* YOUR INSTRUCTIONS:
From the piece on the path from 5G to 6G, list every CMX500-based testing capability it presents in its bullet points. Give one short line each.
### SOURCE DOCUMENT ###
The path from 5G to 6G

For a seamless evolution from 5G to 6G, Rohde & Schwarz offers future-ready test solutions for mobile devices and networks. Among the many innovative solutions, the CMX500 one-box signalling tester stands out throughout multiple demos, addressing today’s and tomorrow’s testing challenges.

• Paving the way for 6G, Rohde & Schwarz showcases carrier aggregation combining FR1 and FR3 frequency ranges with its CMX500 one-box signalling tester. The demonstration validates end-to-end device behaviour across the aggregated spectrum. FR3 (7.125 to 24.25 GHz) has been identified by industry and research as a “sweet spot” for combining wide-area coverage with high capacity. Equipped with the new, upgradeable RFU18 board for the CMX500, the tester covers up to 18 GHz, giving users enough headroom for FR3 evolution and a future-ready path for testing next-generation networks.
• Another setup addresses virtual signalling testing. Based on the CMX500, Rohde & Schwarz demonstrates a new approach of shift-left testing, allowing R&D engineers to find design flaws early in their mobile radio modem chips before costly silicon fabrication. This early SDR-based validation will significantly cut time-to-market for 6G devices.
• Ray tracing simulates real-world signal propagation environments, making it a valuable technique for AI receiver testing for future 6G devices. Rohde & Schwarz will showcase the CMX500 as it creates a digital twin of signal propagation within its test environment by leveraging the VIAVI ray tracing engine. This enables controlled and reproducible validation of complex scenarios with high measurement precision, facilitating site-specific optimisation of radio links and reducing the need for tedious field tests.
• Rohde & Schwarz also advances 5G and emerging 6G testing with its AI-based toolset AI Workplace for the CMX500, massively enhancing testing productivity. TechAssist uses natural language to control the CMX500, enabling rapid test-scenario setup and status/configuration queries, while an upgraded ScriptAssist with a new interface simplifies and accelerates scripting for R&D protocol and application testing as well as instrument automation. Visitors can experience these AI-powered tools in action within various setups at MWC 2026.
### RECORDS PROVIDED ###
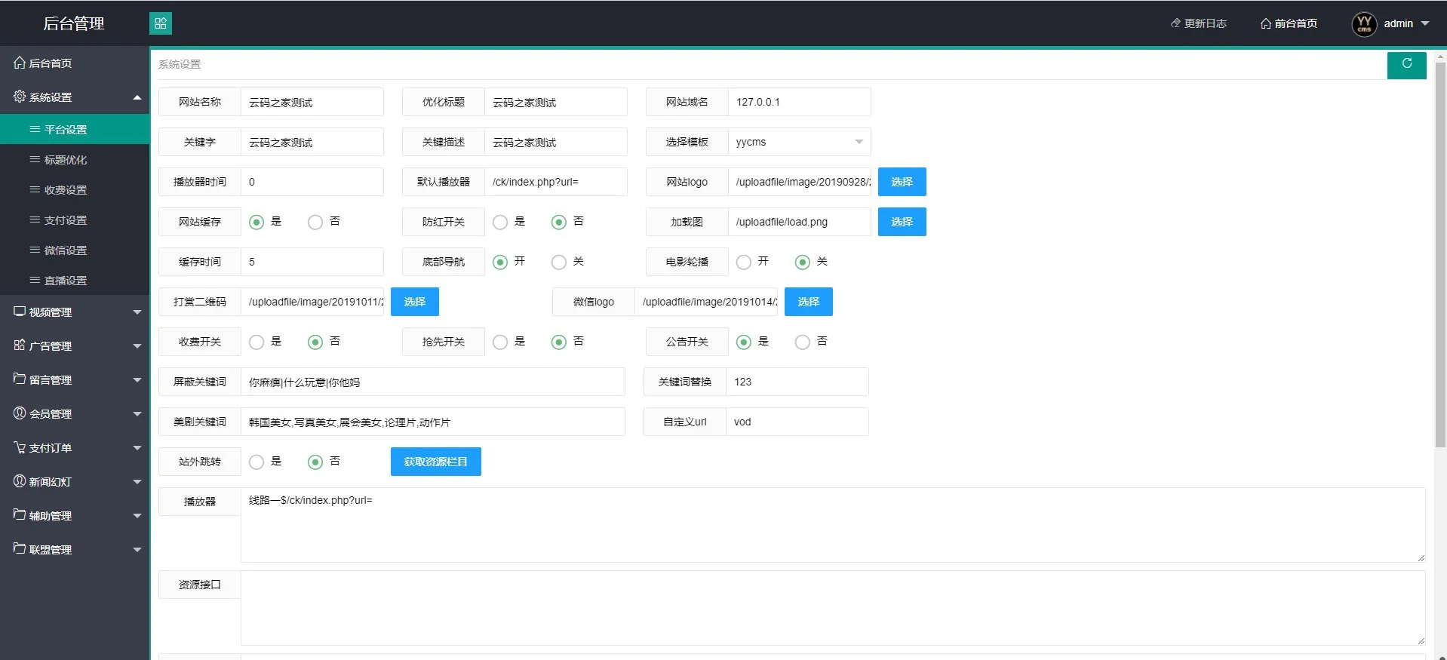Click the home icon beside 后台首页
This screenshot has height=660, width=1447.
[x=20, y=63]
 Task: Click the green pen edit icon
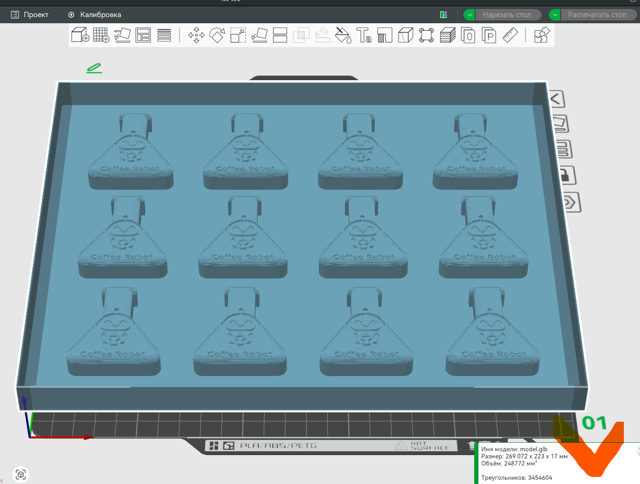pyautogui.click(x=94, y=68)
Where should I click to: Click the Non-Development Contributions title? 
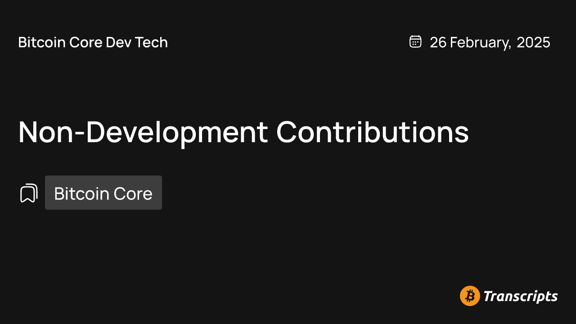[x=243, y=132]
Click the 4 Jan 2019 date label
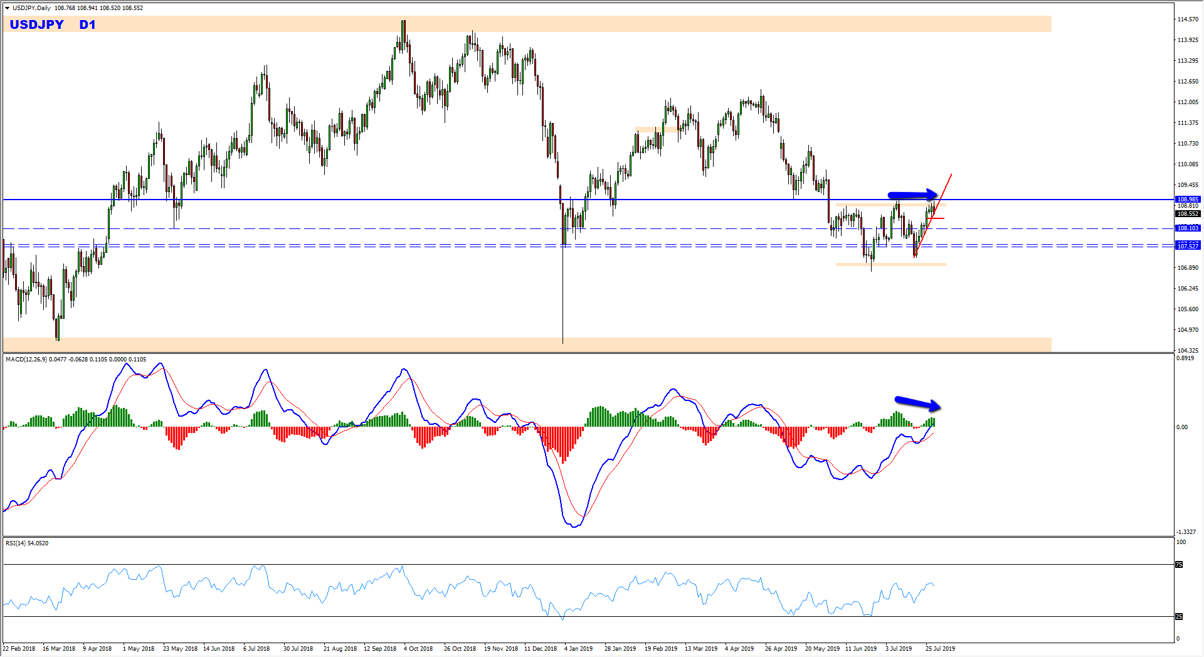The image size is (1204, 657). (578, 649)
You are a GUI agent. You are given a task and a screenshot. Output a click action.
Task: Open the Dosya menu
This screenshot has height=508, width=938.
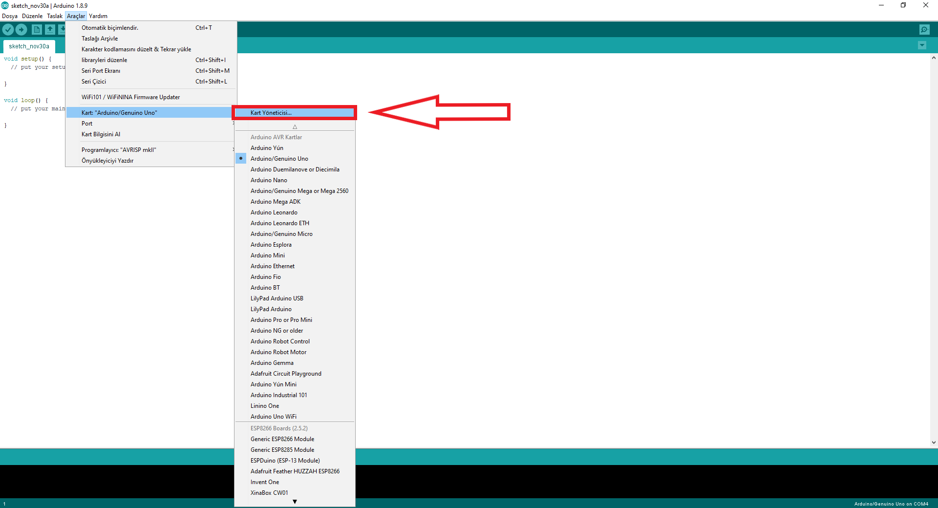tap(10, 16)
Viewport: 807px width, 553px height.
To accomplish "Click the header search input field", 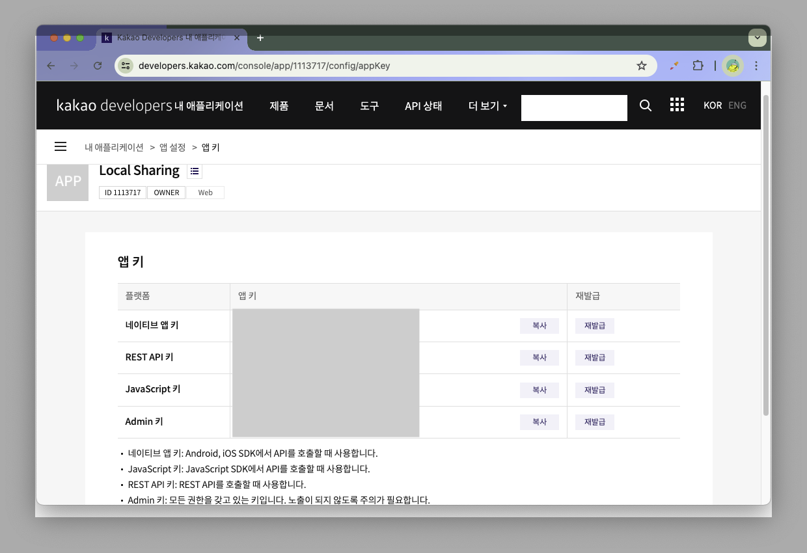I will [574, 108].
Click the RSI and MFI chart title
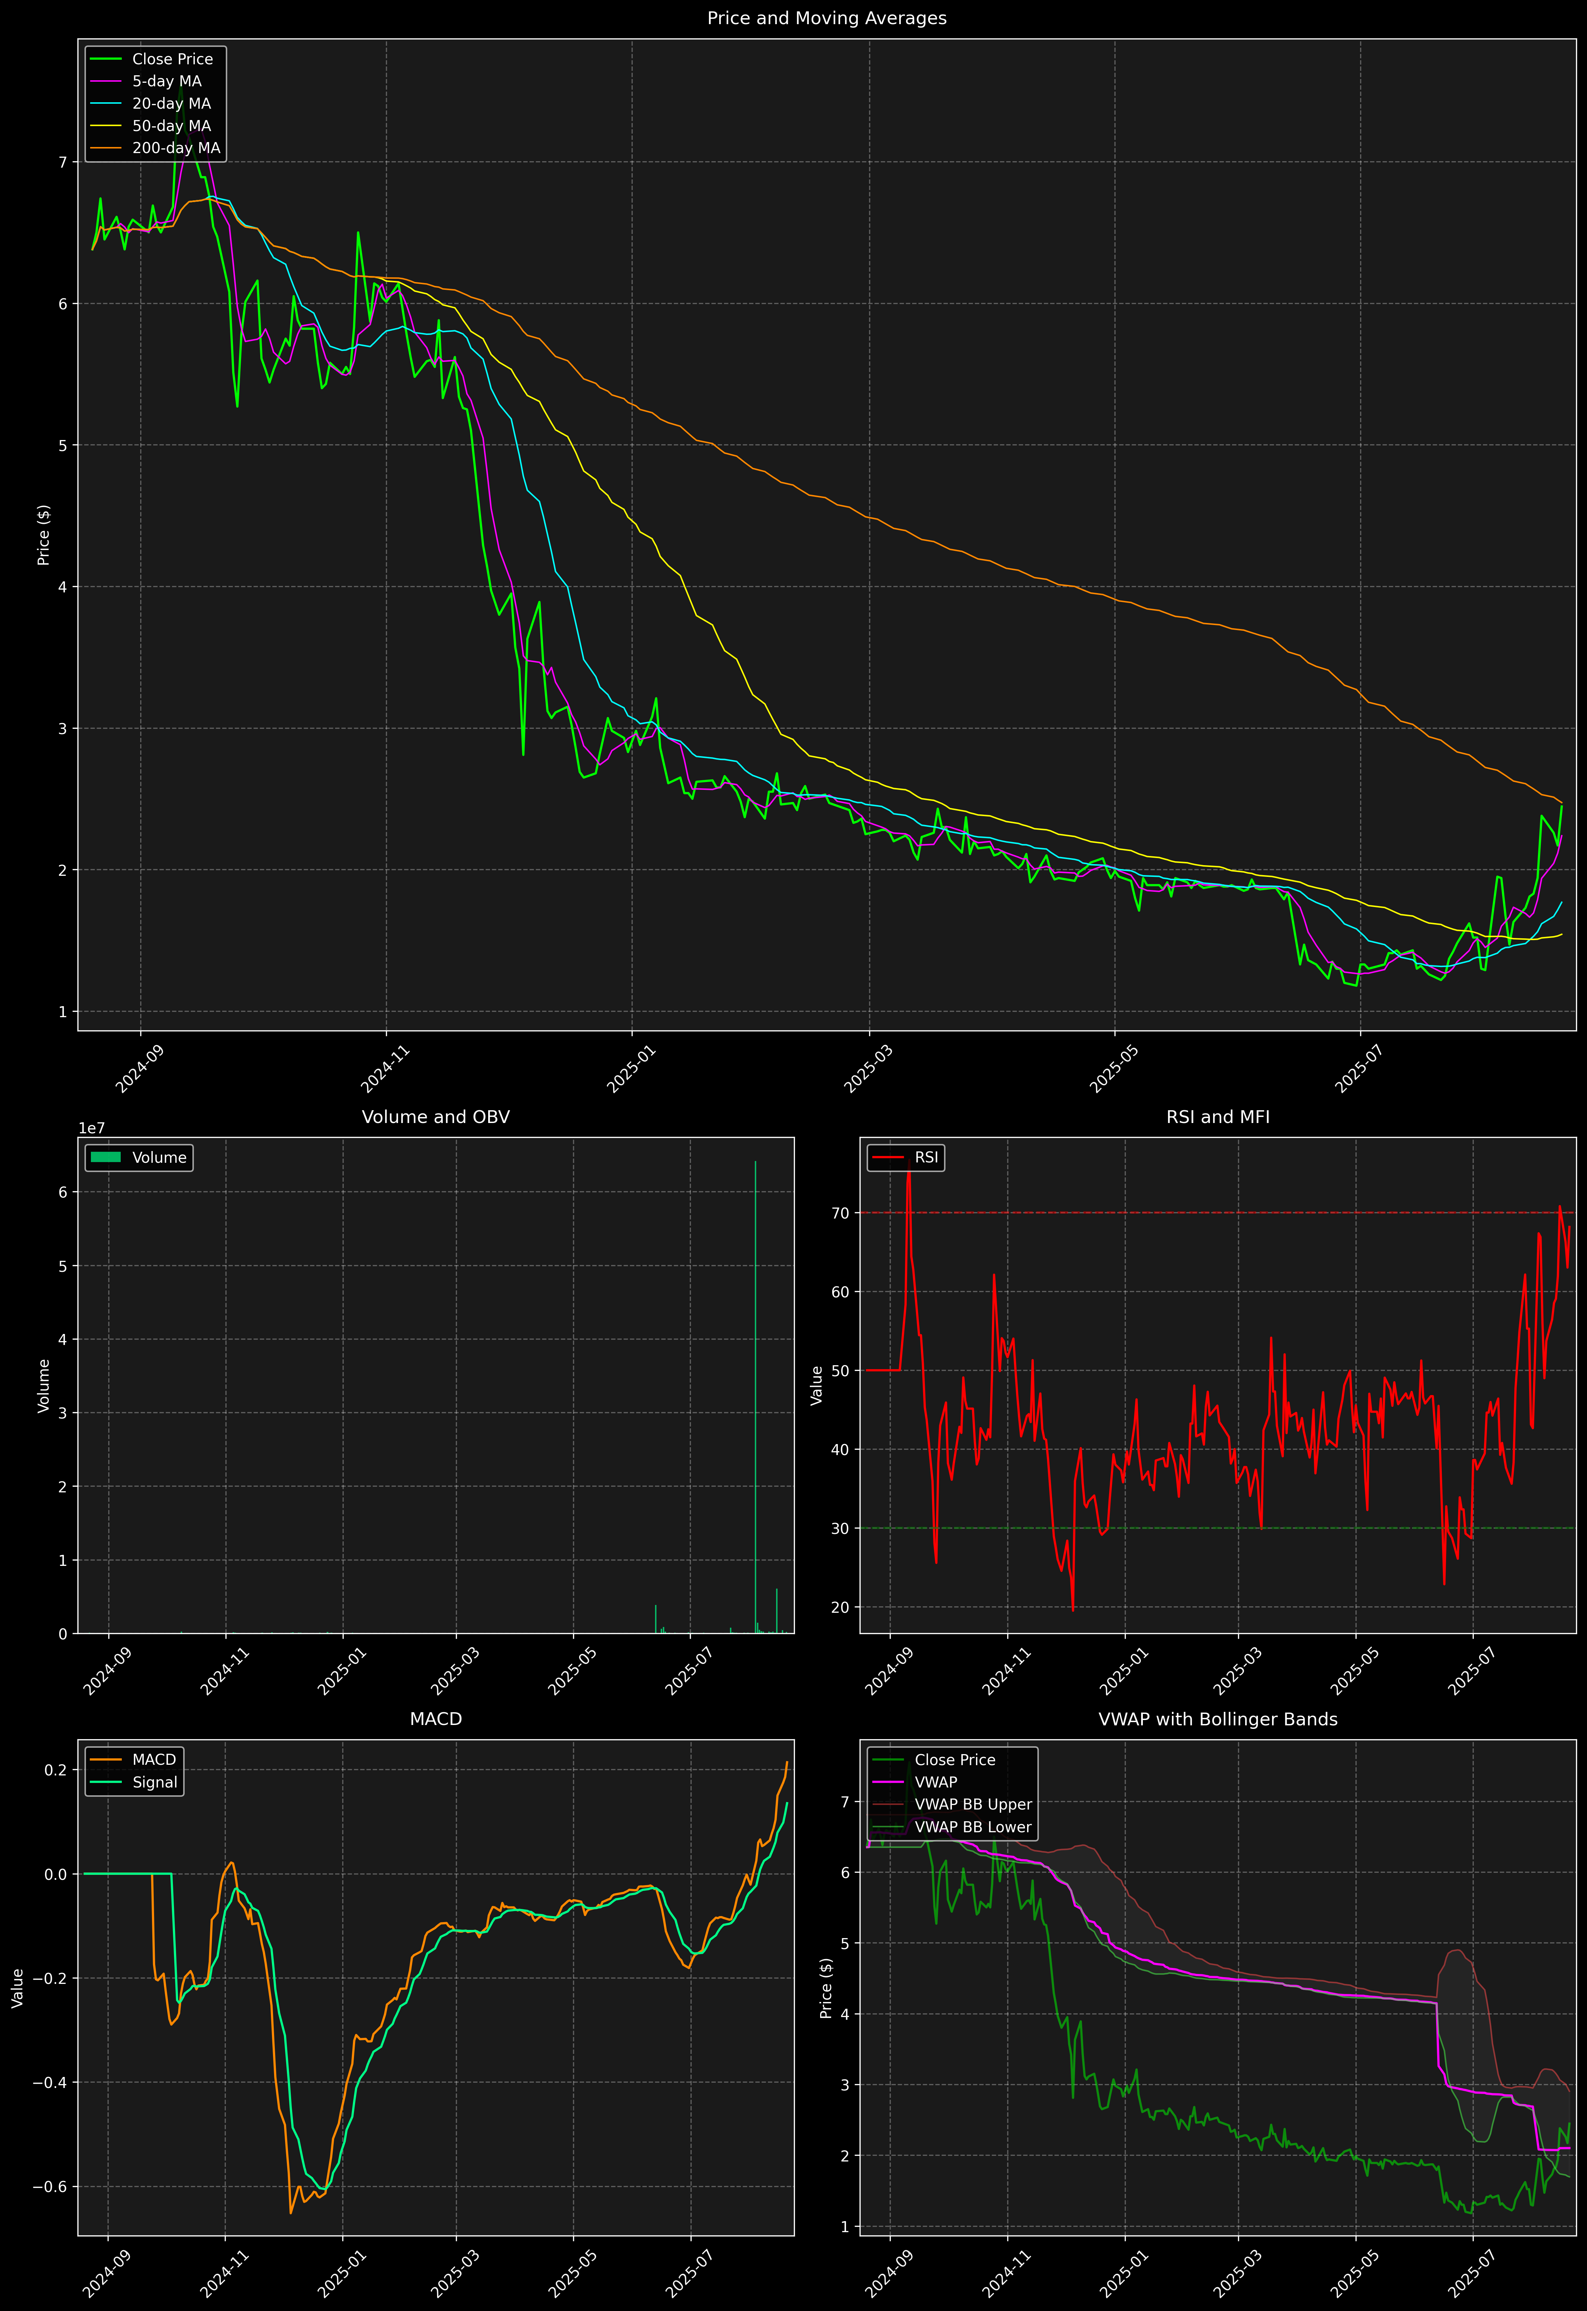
###
* EXERCISE SOLUTION:
- Carrier aggregation combining the FR1 and FR3 frequency ranges
- Virtual signalling testing as a shift-left approach for mobile radio modem chips
- Ray tracing for AI receiver testing, creating a digital twin of signal propagation with the VIAVI ray tracing engine
- The AI-based toolset AI Workplace, with TechAssist and an upgraded ScriptAssist